SNOW: For weeks now, Chelsea has been doing these kind of stealth campaign stops for her mom. No advance warning. No cameras in tow. To be honest, she doesn't like cameras much. She let us tag along, but takes no questions. It's her hard and fast rule to protect her privacy. But if a voter has a question-
CHELSEA CLINTON: Do you have any questions about my mom's campaign?
SNOW: -well, that's different.
CLINTON: Are you all planning on caucusing on Saturday? And what my mom said was -- Expand Pell grants. She's working hard on that.
SNOW: For 15 minutes, she's in a deep discussion with Anthony and Chris about gay rights. I mean, you remember her like the kid in braces at the White House. Right?
UNIDENTIFIED MALE: Exactly.
SNOW: And now?
UNIDENTIFIED MALE: You're kind of seeing somebody looks like us. So, it's very easy to relate to somebody like that.
CLINTON: I'll see everybody on February 6th.
SNOW: She is a 27-year-old who sips iced coffee, is taking time off from a high powered hedge fund job in New York.
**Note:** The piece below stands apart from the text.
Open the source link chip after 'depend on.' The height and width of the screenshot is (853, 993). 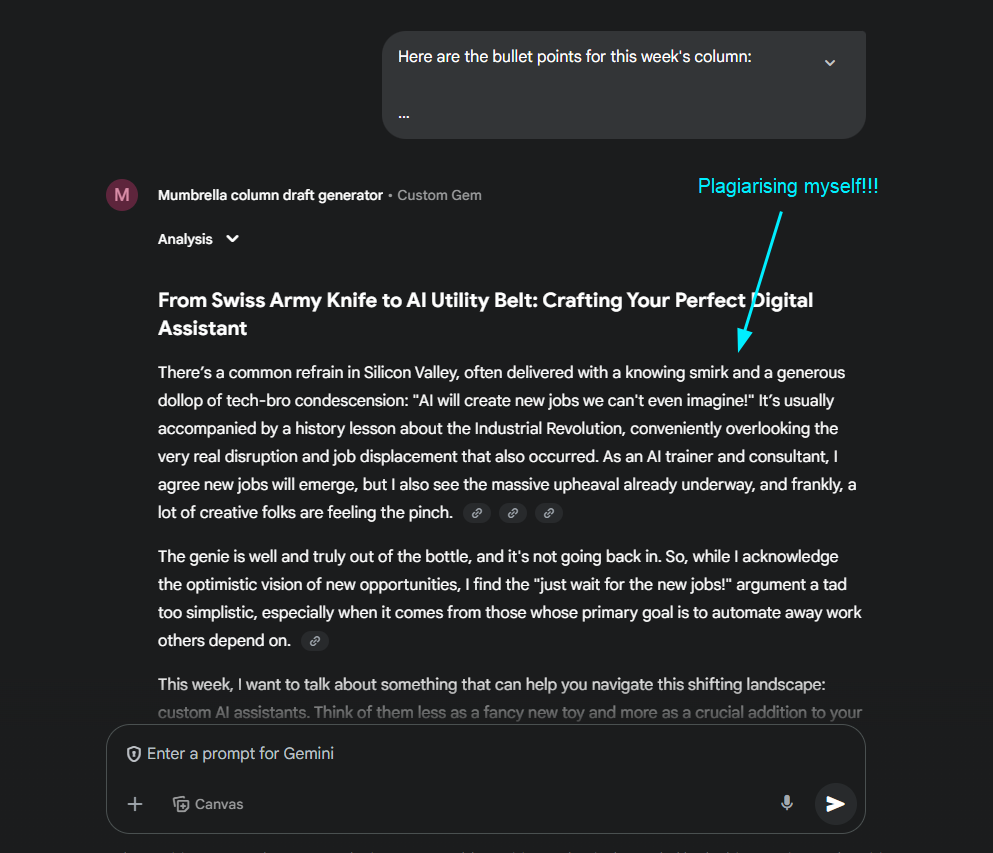(x=315, y=641)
SECOND UNIDENTIFIED MALE: You look incredible. I love what you're wearing.
SNOW: But she's also the only person in history who could become a first daughter twice over.
AMBER TAMBLYN (Actress, "Joan of Arcadia"): It was really cute today. We sat at this rally where President Bill Clinton was speaking and she set next to America Ferrera and I. And he was answering questions of students in the audience. And she would go, "Dad, dad." And she would say, "Don't forget about--" And she would, like, add something. And it was really cute to watch their dynamic.
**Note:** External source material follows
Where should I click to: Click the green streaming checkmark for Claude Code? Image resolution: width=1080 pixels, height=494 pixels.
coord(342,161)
SNOW: Last stop of the night, a rally with her father in cold Las Vegas. Chelsea Clinton comes but she stands in the crowd. She doesn't want to be in the spotlight. But in this family, she doesn't always have a choice.
BILL CLINTON: Say hello to our daughter!
SNOW: The Chelsea caravan rolls on through Nevada. Next stop, South Carolina. For Good Morning America, Kate Snow, ABC News, Las Vegas.
SAWYER: It's a new role. Dad, dad, you didn't mention health care. Dad.